Two Michelin-recognized rooms on Capitol Hill and Shaw.

  • RESTAURANT

    Pascual

    Capitol Hill

    Casual, sharing-style contemporary Mexican that delivers Mexico City flavor in DC, recommended in the Michelin Guide. Chefs Isabel Coss and Matt Conroy (also of Lutece in Georgetown) build the menu around tetelas, tlayudas, and lamb neck barbacoa, with a small but considered cocktail program leaning on mezcal. Best for a long weeknight dinner with three other people. Reservations are a challenge.

    732 Maryland Avenue NE, Washington, DC 20002
  • RESTAURANT

    MITA

    Shaw

    The Michelin-starred plant-based Latin American tasting room from Venezuelan chefs Tatiana Mora and Miguel Guerra in Shaw, where vegetables drive a 14-course journey from Brazil to Bolivia.
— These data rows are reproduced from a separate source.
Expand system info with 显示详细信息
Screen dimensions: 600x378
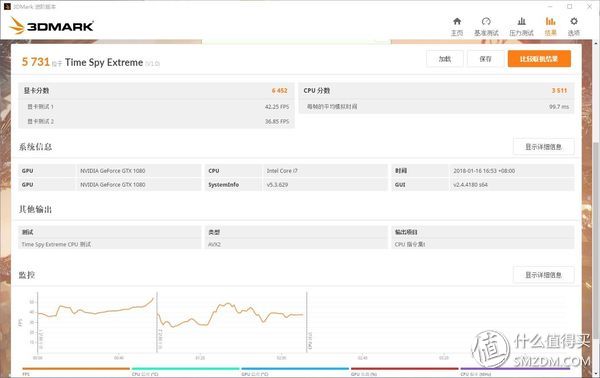(x=543, y=147)
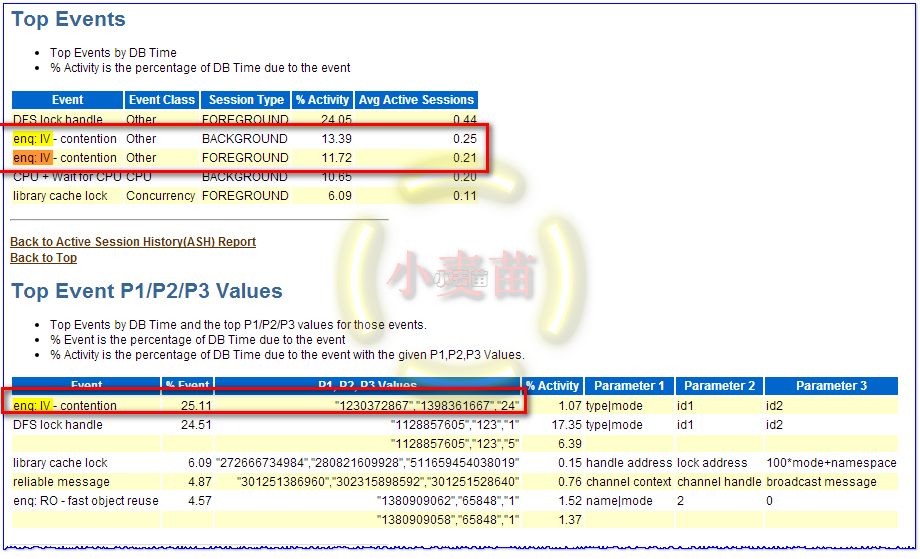Select the Parameter 3 column header
Viewport: 920px width, 559px height.
tap(831, 386)
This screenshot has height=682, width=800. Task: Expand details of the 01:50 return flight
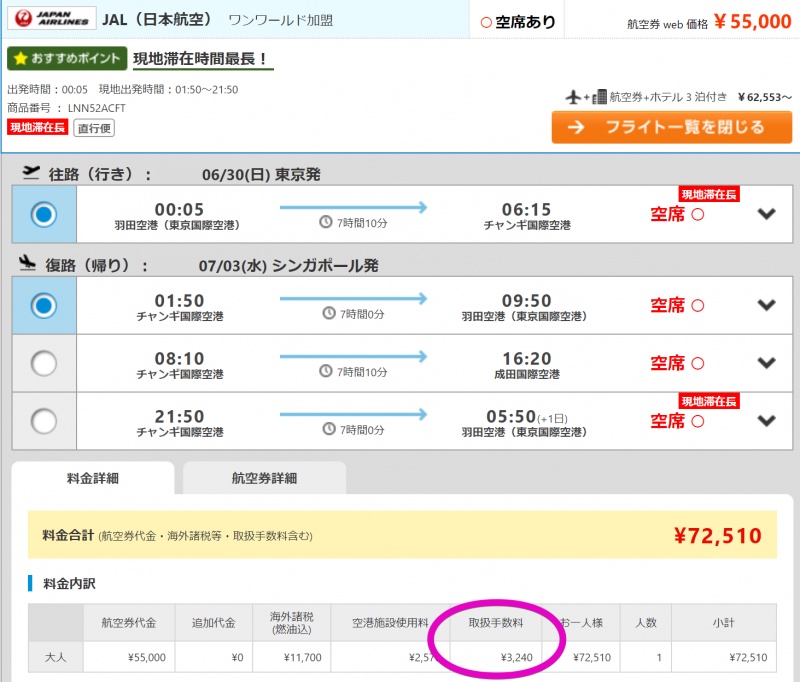point(766,305)
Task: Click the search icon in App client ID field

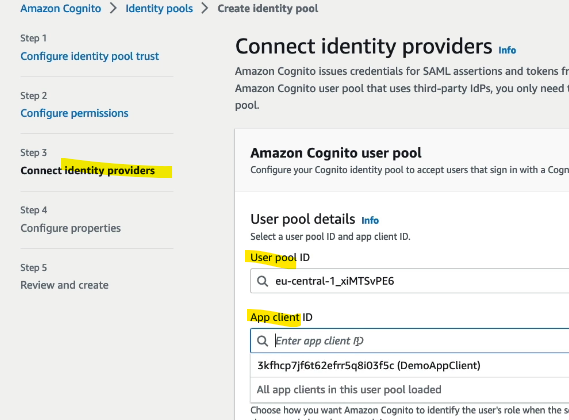Action: coord(262,341)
The arepa basket is the calling card, with three sauces (chontaduro butter, cashew sour cream with chili oil, guasacaca). Best for a long, slow dinner with someone who appreciates technique without expecting meat at the center. Tasting menu only, with four-, six-, and 14-course formats.
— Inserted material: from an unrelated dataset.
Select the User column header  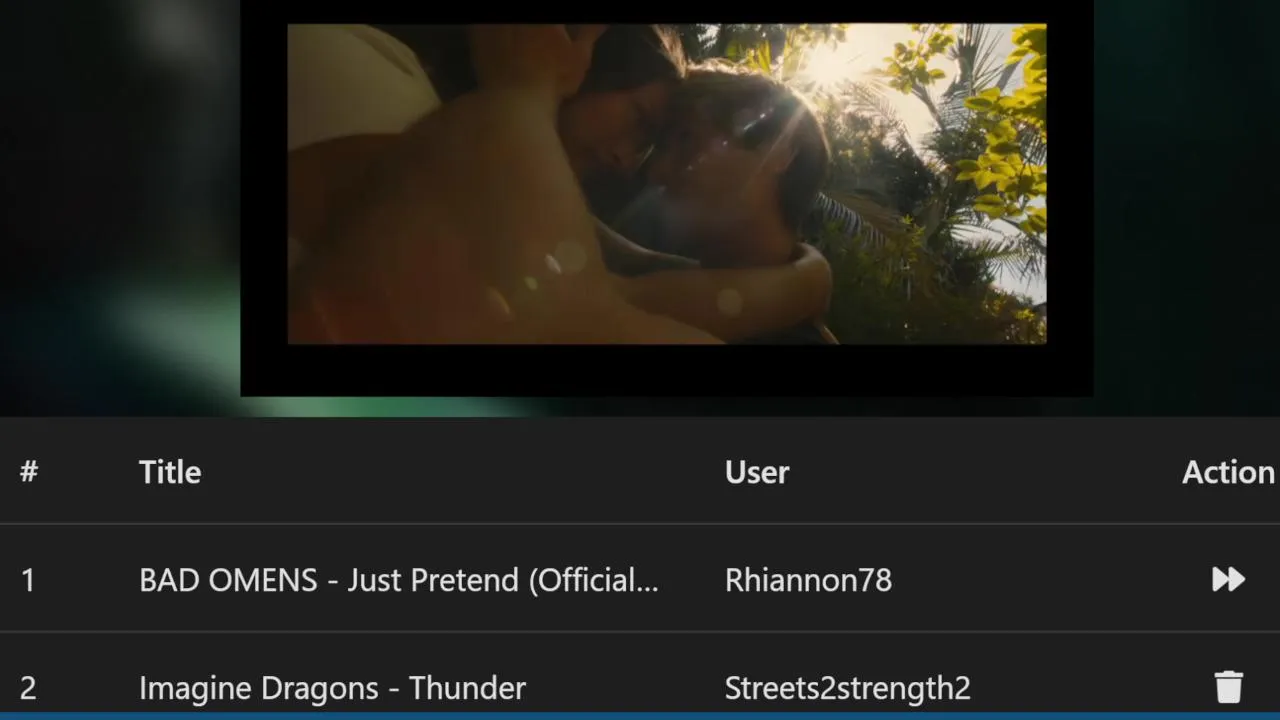757,472
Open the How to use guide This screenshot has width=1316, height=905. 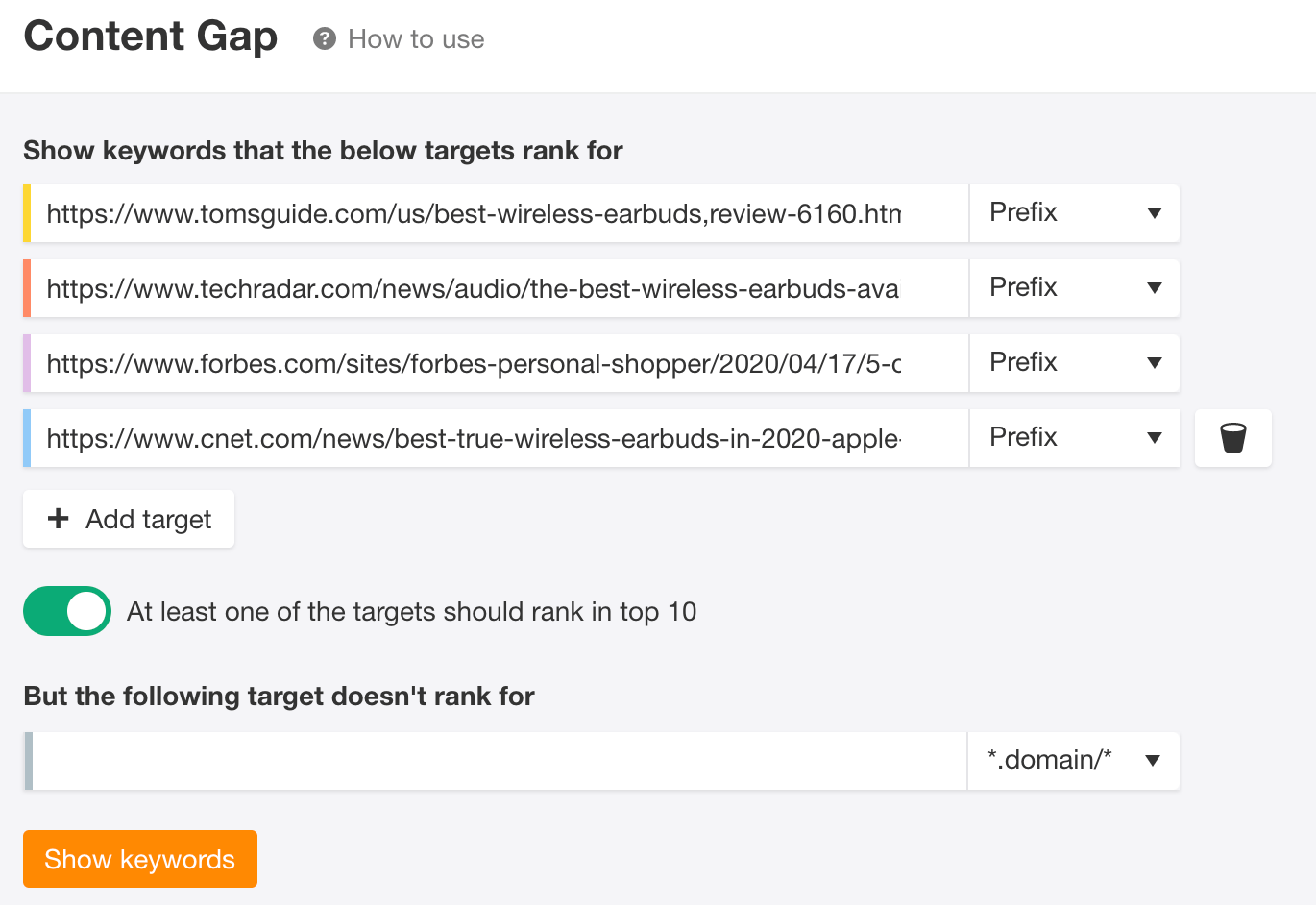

    804 V Street NW, Washington, DC 20001

Where We Stay

Two grand hotels on Pennsylvania Avenue. The Willard is older. The Waldorf has the tower view.

  • HOTEL

    Waldorf Astoria Washington DC

    Penn Quarter

    The 1899 Romanesque Revival Old Post Office on Pennsylvania Avenue, restored to its historic grandeur after $200 million of renovation and operating as a Waldorf Astoria since 2022. The 12-story Clock Tower stays open to the public for free, the views from the upper floors are the best in DC, and the soaring atrium lobby anchors the architecture. Peacock Alley pours classics in residence; José Andrés' The Bazaar is the in-house dining room.
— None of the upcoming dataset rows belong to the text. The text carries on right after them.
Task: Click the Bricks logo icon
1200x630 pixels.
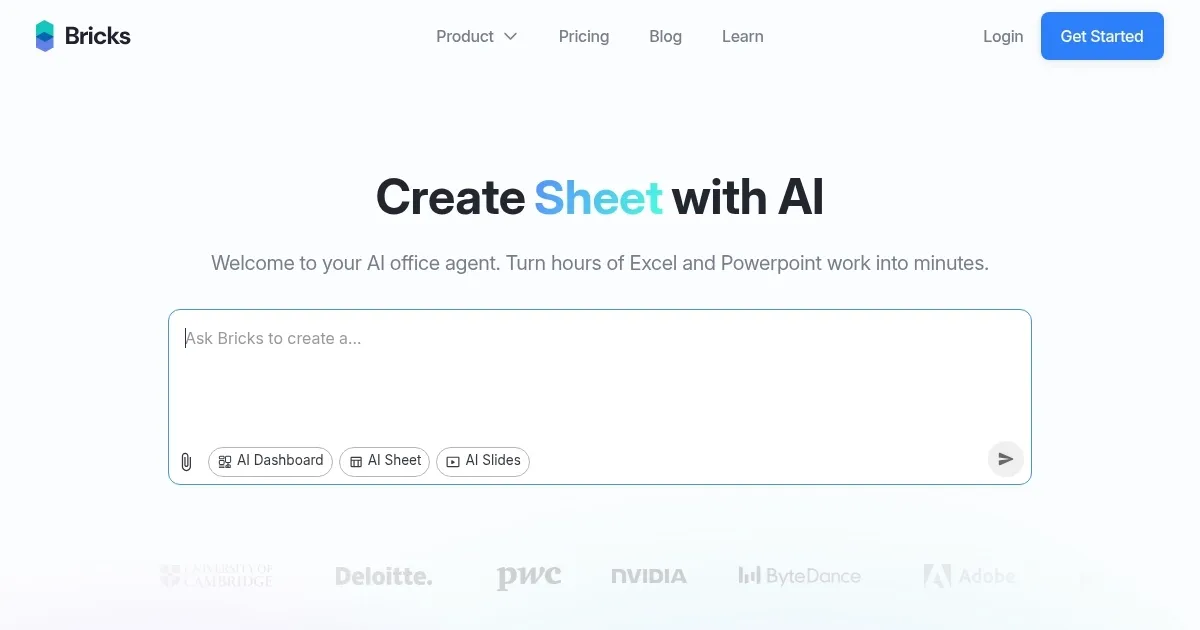Action: (45, 35)
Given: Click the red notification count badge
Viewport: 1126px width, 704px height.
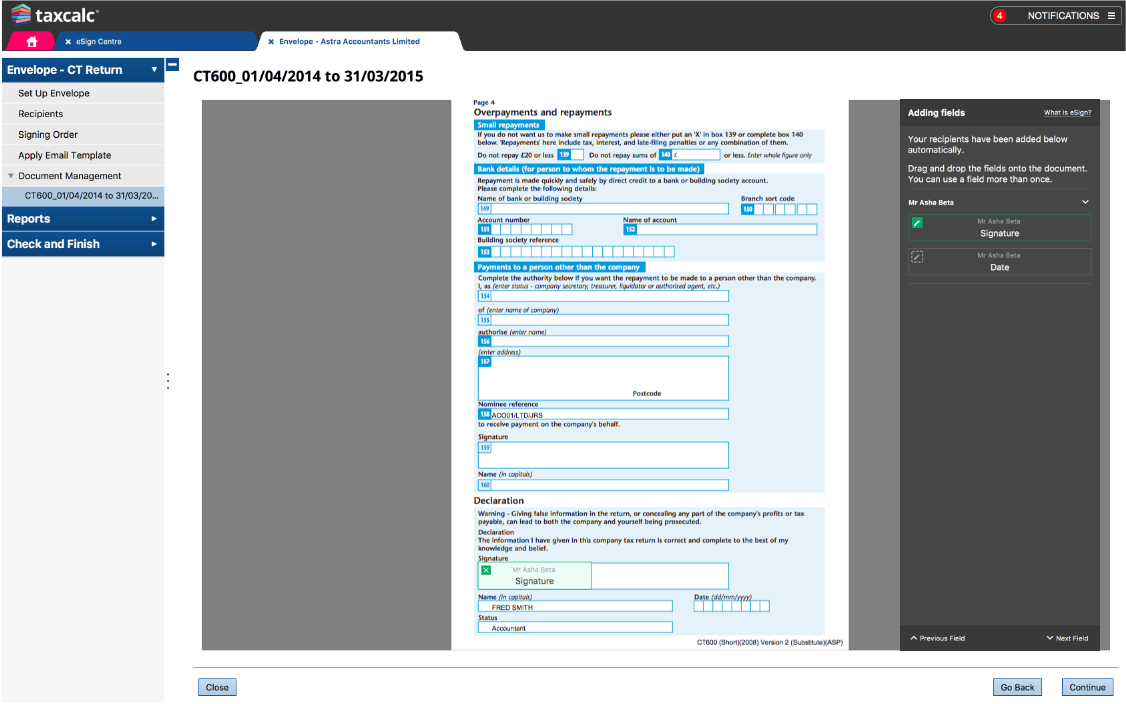Looking at the screenshot, I should 999,16.
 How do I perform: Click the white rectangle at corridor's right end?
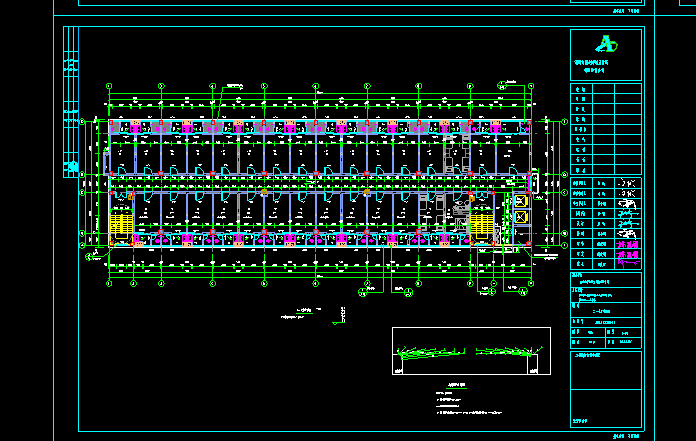534,184
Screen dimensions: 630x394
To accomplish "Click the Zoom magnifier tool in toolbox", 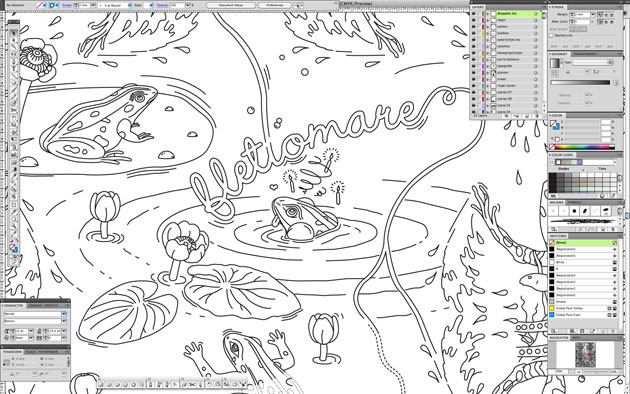I will coord(14,226).
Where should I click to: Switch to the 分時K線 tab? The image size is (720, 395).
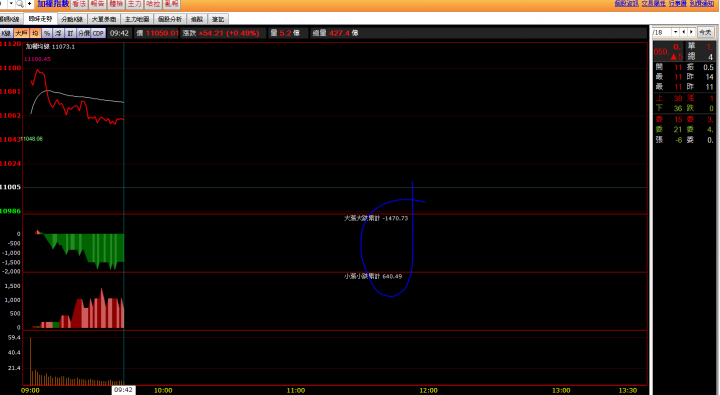73,19
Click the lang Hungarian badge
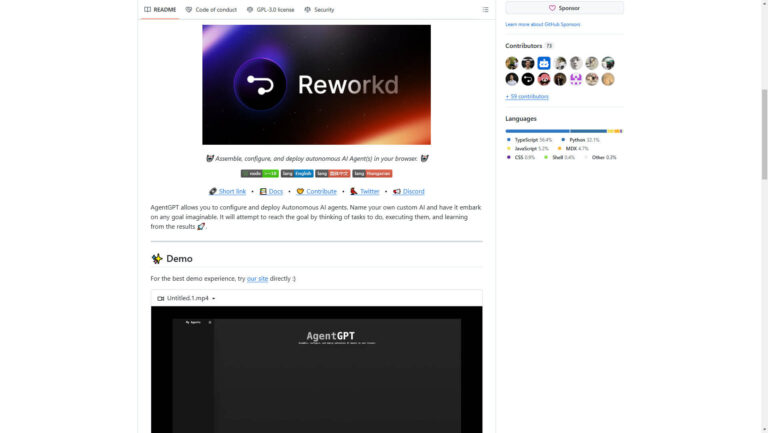Image resolution: width=768 pixels, height=433 pixels. point(372,173)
    1100 Pennsylvania Avenue NW, Washington, DC 20004
  • HOTEL

    The Willard InterContinental

    Penn Quarter

    The 1850 Beaux-Arts grand hotel two blocks from the White House, the address where Lincoln stayed before his 1861 inauguration and where the term "lobbyist" was reportedly coined for the men who pursued President Grant in the very lobby of the building. Mark Twain wrote portions of *The Gilded Age* here. Peacock Alley promenade, oil portraits, the architectural anchor of presidential Washington since the Civil War.